Study shows increase in drinking for women, decrease for men
“We found that over that period of time, differences in measures such as current drinking, number of drinking days per month, reaching criteria for an alcohol use disorder and driving under the influence of alcohol in the past year, all narrowed for females and males,” Dr. Aaron White, NIAAA’s senior scientific advisor to the director and the leader of the study, said. “Males still consume more alcohol, but the differences between men and women are diminishing.”
For sources, the study used annual national surveys completed by other agencies between 2002 and 2012.
"This study confirms what other recent reports have suggested about changing patterns of alcohol use by men and women in the U.S.,” NIAAA Director Dr. George Koob said.
This is of particular note as women are more prone to many health conditions that can result from alcohol use, such as inflammation of the liver, heart disease and cancer.
Over the 10-year period analyzed, the percentage of people who drank alcohol in the past 30 days jumped from 44.9 percent to 48.3 percent for women; for men, it fell from 57.4 percent to 56.1 percent.

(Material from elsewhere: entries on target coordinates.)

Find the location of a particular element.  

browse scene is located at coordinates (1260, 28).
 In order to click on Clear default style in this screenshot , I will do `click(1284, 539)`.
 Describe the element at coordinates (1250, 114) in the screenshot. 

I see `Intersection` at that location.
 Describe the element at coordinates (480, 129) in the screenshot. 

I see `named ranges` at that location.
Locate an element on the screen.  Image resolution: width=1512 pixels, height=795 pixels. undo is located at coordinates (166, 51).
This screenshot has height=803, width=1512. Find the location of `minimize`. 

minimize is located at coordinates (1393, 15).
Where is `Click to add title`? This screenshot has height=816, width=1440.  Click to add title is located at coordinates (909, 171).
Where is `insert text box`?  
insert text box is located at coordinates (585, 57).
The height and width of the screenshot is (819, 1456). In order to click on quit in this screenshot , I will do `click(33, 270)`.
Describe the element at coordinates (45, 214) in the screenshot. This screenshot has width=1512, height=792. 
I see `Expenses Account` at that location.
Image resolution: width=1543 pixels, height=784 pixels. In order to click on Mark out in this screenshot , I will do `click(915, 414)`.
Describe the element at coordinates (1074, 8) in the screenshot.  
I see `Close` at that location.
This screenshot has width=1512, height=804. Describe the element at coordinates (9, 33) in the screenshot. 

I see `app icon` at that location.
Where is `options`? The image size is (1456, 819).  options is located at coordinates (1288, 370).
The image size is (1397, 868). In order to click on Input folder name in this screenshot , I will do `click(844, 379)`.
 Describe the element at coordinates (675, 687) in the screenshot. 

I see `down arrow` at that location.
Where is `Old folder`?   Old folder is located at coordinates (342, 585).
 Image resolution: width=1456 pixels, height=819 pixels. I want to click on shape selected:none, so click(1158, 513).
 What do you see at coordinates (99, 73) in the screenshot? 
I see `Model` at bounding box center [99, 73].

Also studied was binge-drinking by 18 to 25-year-old persons who were both attending and not attending college. While the rates for college students stayed steady, the rate for non-college students increased sharply for females and decreased for males.
"The prevalence of combining alcohol with marijuana during the last drinking occasion among 18 to 25-year-old male drinkers increased from 15 percent to 19 percent, while the prevalence of combining alcohol with marijuana during the last drinking occasion among 18 to 25-year-old female drinkers remained steady at about 10 percent."
The researchers could not find any reasons for the pattern changes when studying trends in employment, marital status, pregnancy and other life events. White suggested further studies should be conducted.
Full findings from the study and more information about the NIAAA's other alcohol research projects can be accessed at www.niaaa.nih.gov.